I crept home from my riot unscathed, no one asked me any questions, and I slipped in beside my mum, across from my dad, to watch the riot happen on television. On the news they said it was a race riot. I knew it wasn’t; we only became black because the policemen were white. Race was their problem; it was our poverty that was being policed and their racism gave it a black face. My parents were shocked – as Irish and Nigerian immigrants, they didn’t want trouble, they wanted me to integrate: keep your head down, don’t make waves, work hard, get on… But I’m native, a Londoner, I knew their way wasn’t possible for me because at fifteen I was already living the sharp end of being told I was black – we wouldn’t get on if we didn’t stand up for ourselves. There was a generational schism in my family about how to deal with our society. We were poor and young, black and white, with our own London culture, and were fully-conscious of our difference from that nonsense half-life at the margins of old-fashioned, class-bound, economically depressed Englishness we were being offered as a future. It was the no future of punk in its black-clad espousal of Anarchy, the mass unemployment of dole queues, or a rejectionist, and separatist, Black identity waiting to be ground down by Babylon that I danced to but couldn’t believe gave me anything but energy to find a way forward. One by one, my brothers and sisters, all of us teenagers, started to come home from that Notting Hill riot that each of us later realized as a watershed in the way we wouldn’t be treated anymore.
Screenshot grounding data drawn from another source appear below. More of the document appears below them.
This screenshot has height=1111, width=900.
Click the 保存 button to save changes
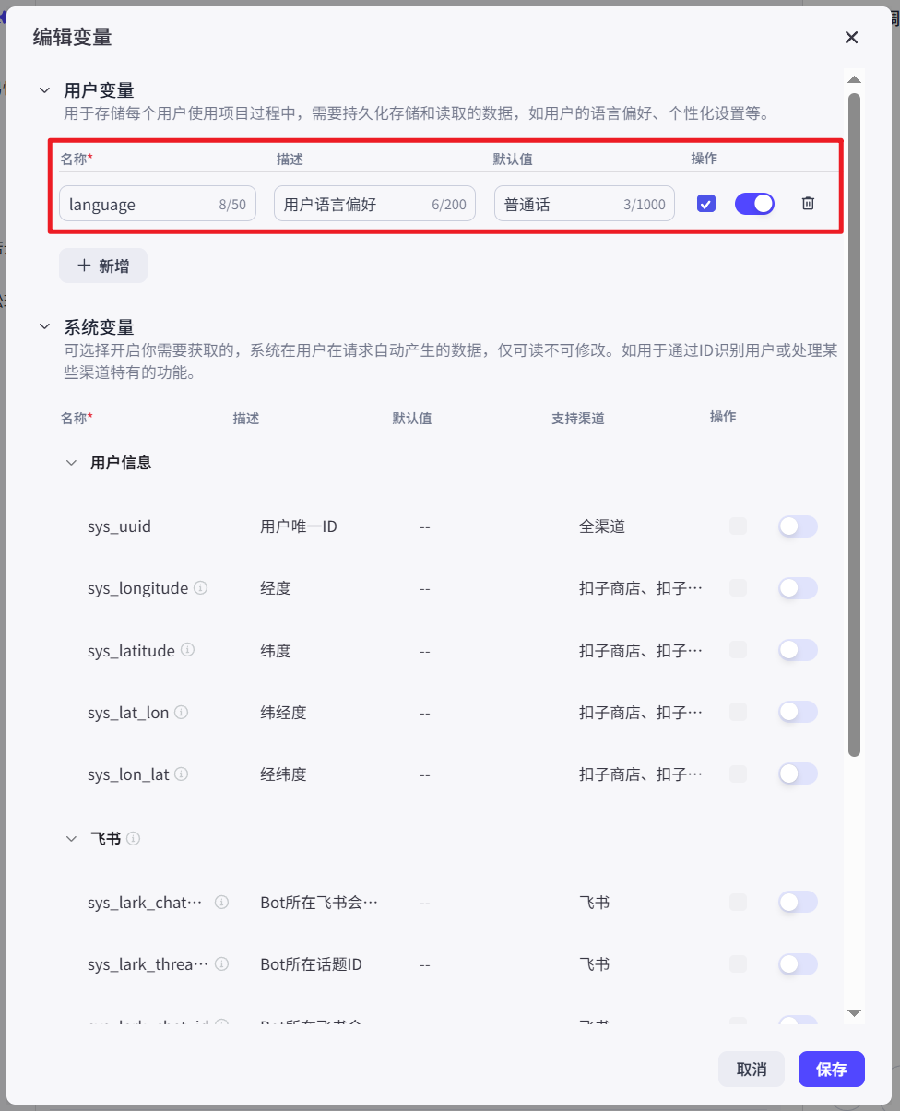point(831,1070)
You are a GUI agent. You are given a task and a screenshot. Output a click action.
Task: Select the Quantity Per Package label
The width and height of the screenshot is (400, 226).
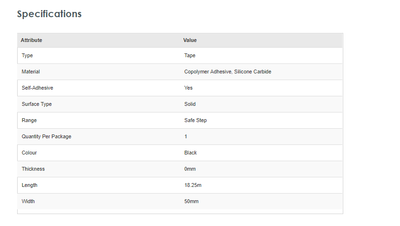click(46, 136)
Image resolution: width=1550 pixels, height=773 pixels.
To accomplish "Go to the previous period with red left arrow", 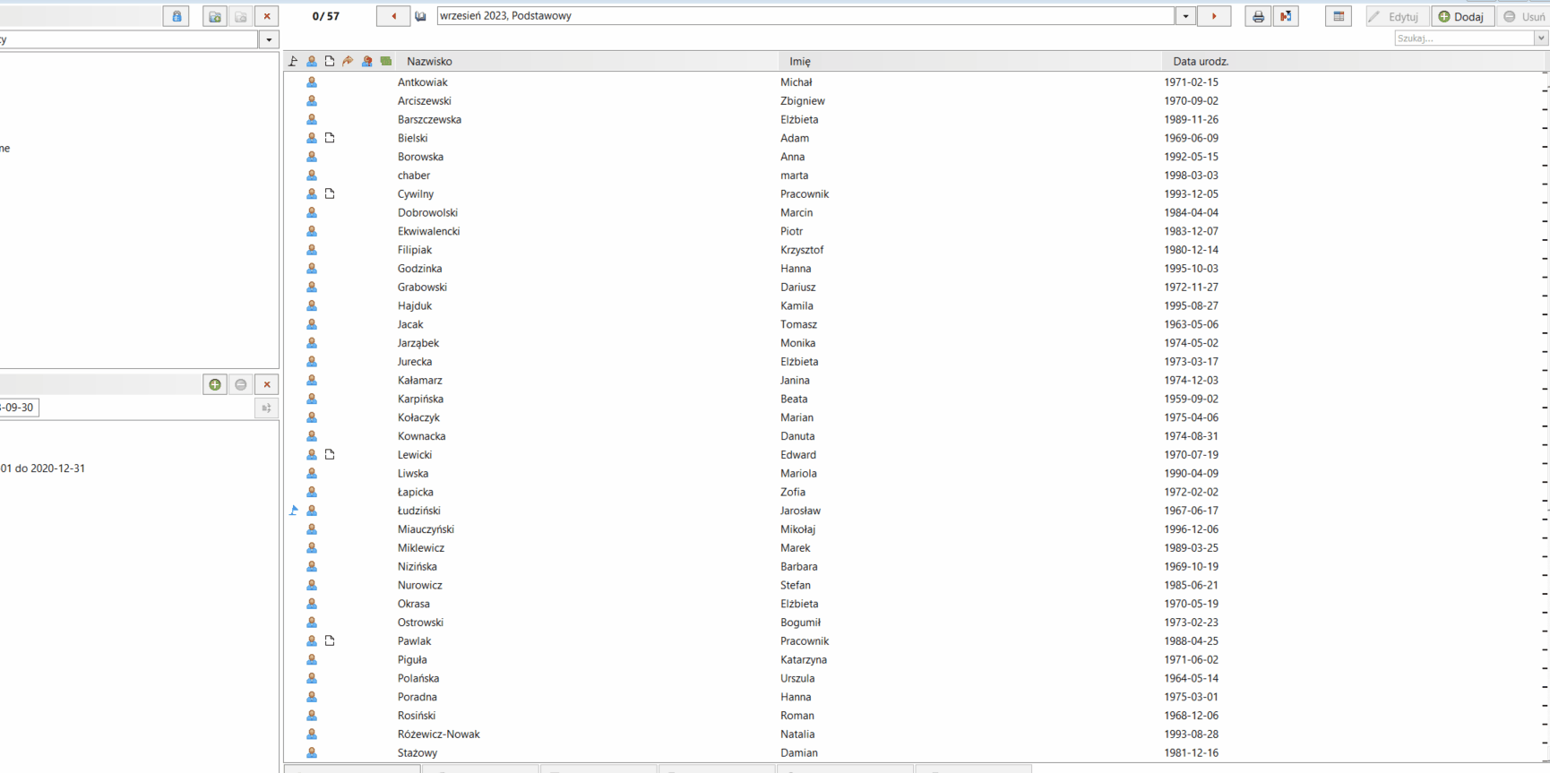I will click(x=393, y=16).
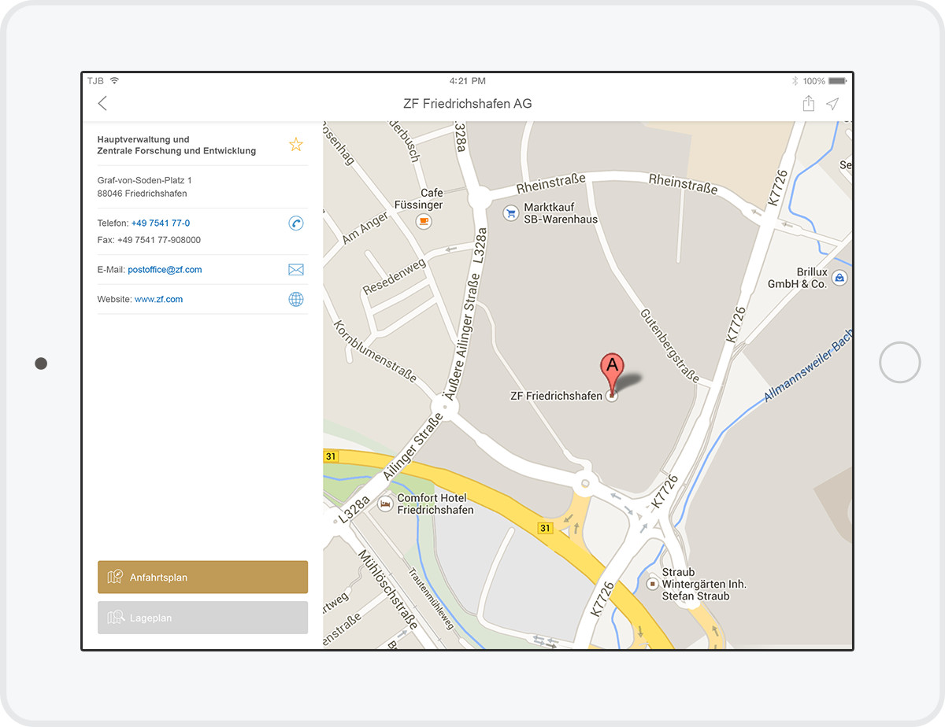Tap the back chevron to return

[x=102, y=103]
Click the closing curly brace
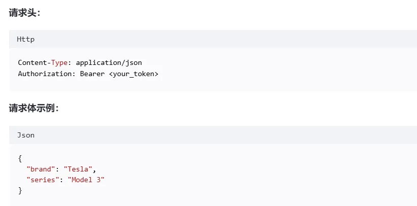Screen dimensions: 417x206 point(20,190)
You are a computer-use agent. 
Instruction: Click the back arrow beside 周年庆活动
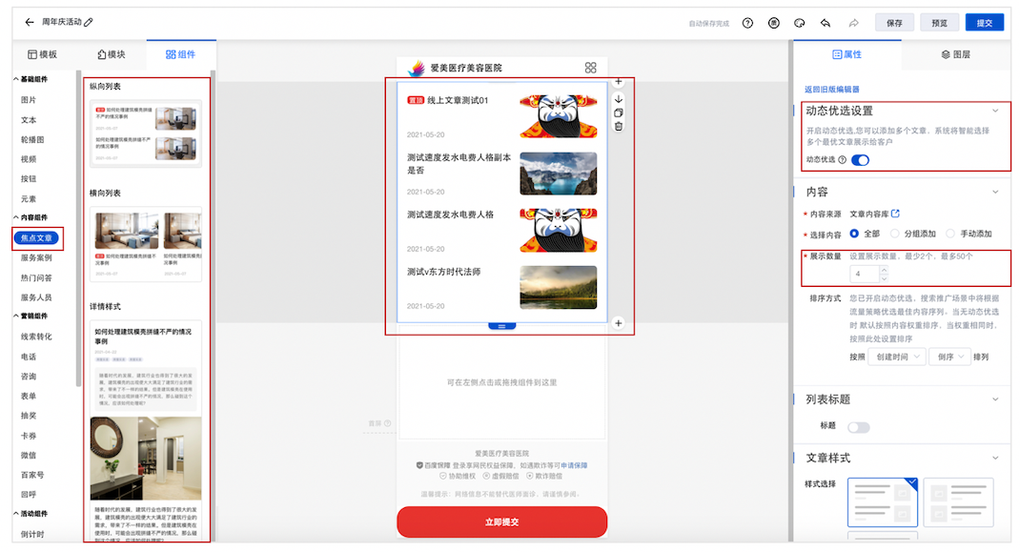pos(30,22)
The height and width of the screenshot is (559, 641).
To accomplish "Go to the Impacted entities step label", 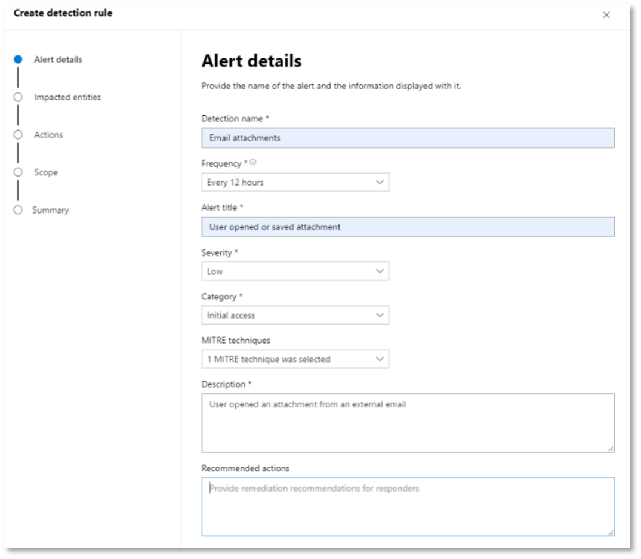I will pos(67,97).
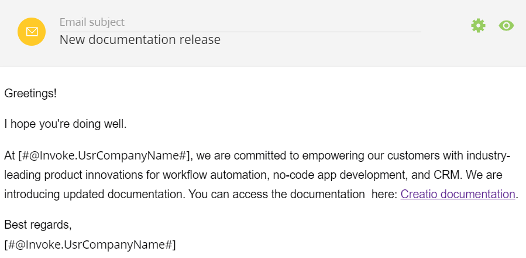Select the signature UsrCompanyName macro at bottom
Image resolution: width=526 pixels, height=258 pixels.
tap(90, 245)
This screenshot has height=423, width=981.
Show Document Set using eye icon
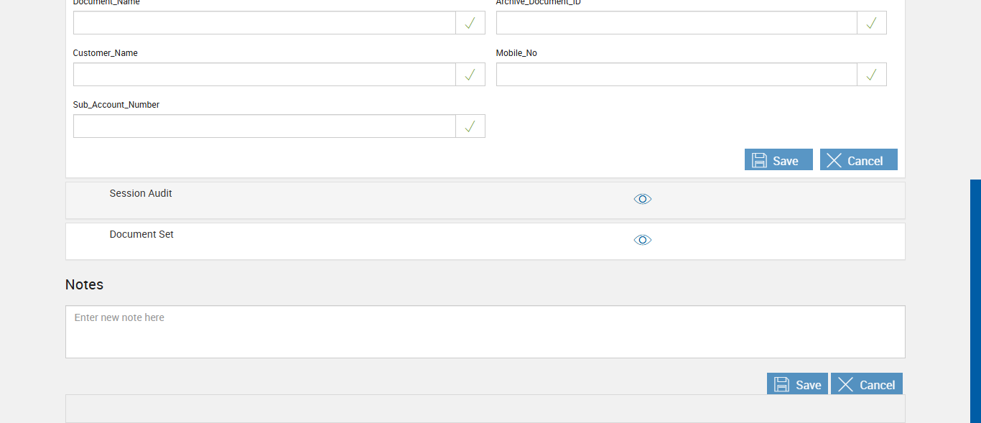click(643, 240)
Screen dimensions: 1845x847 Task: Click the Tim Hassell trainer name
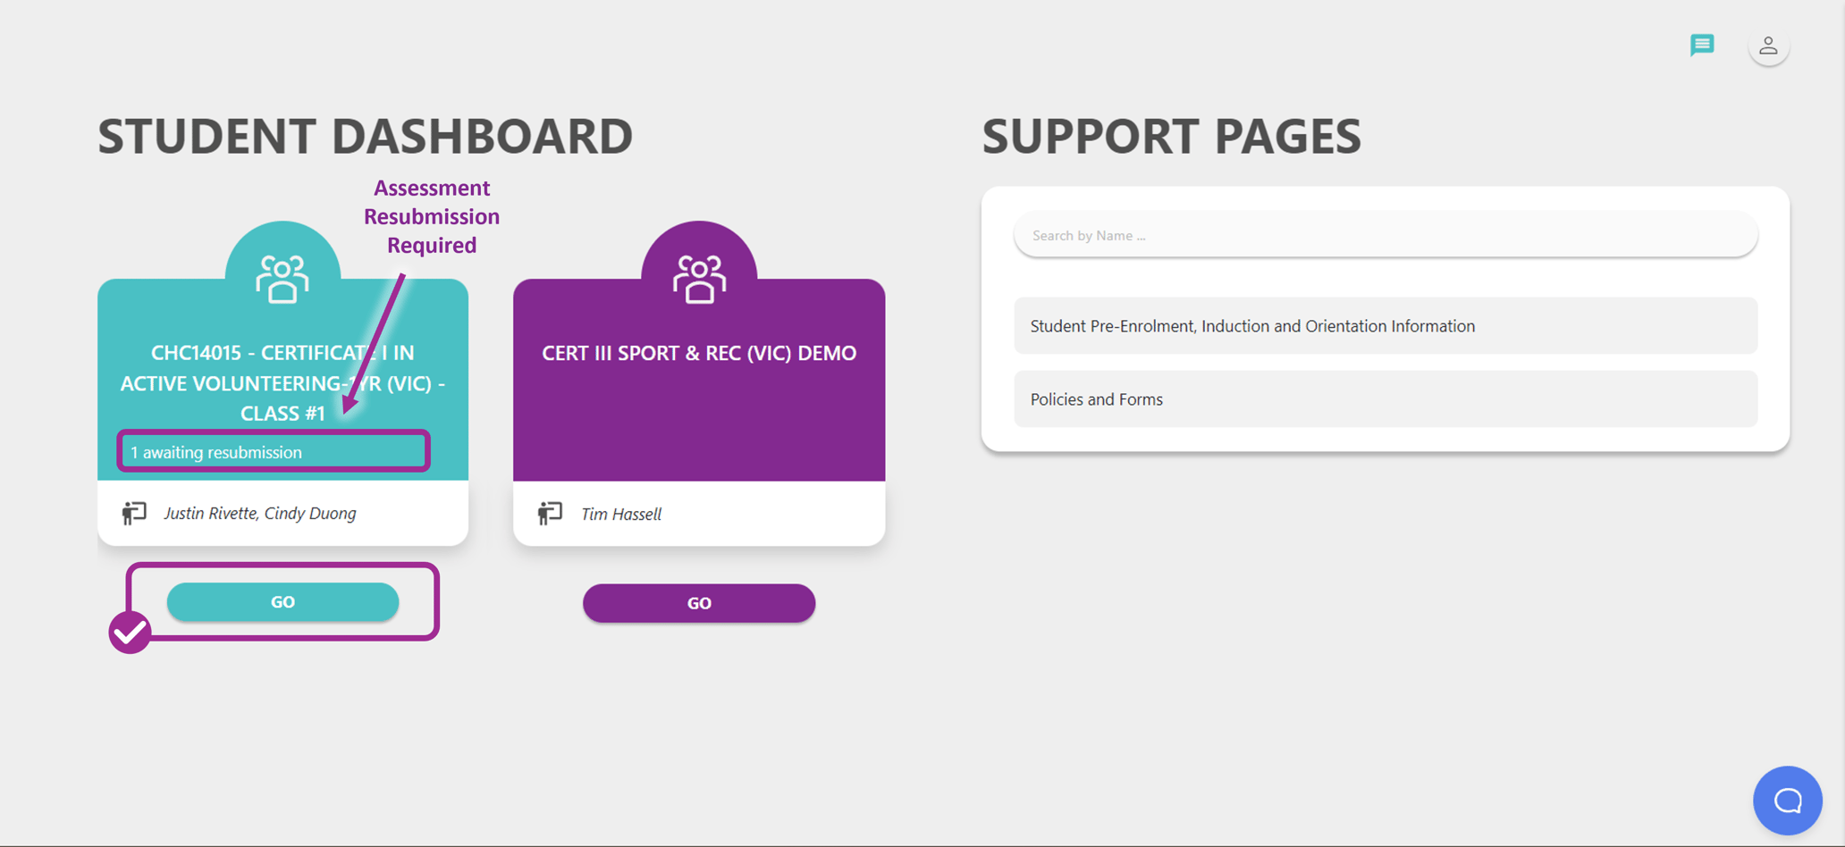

Back then, the sus law, a provision under the 1824 Vagrancy Act, could get you stopped, arrested and convicted on suspicion of an arrestable offence, and was used as a stop and search tool by the police, disproportionately against young black people. Today, provisions under the 2000 Terrorism Act serve much the same function, and I have to ask myself and my generation, what has changed? If the rioters on the streets of London and other UK cities have any accusation to level against me, and against our money-oriented society, I would have no defence against the claim that instead of working our way towards a new kind of social contract that privileged the future of the young we offered them the freedom to over-value money, and then we took it away.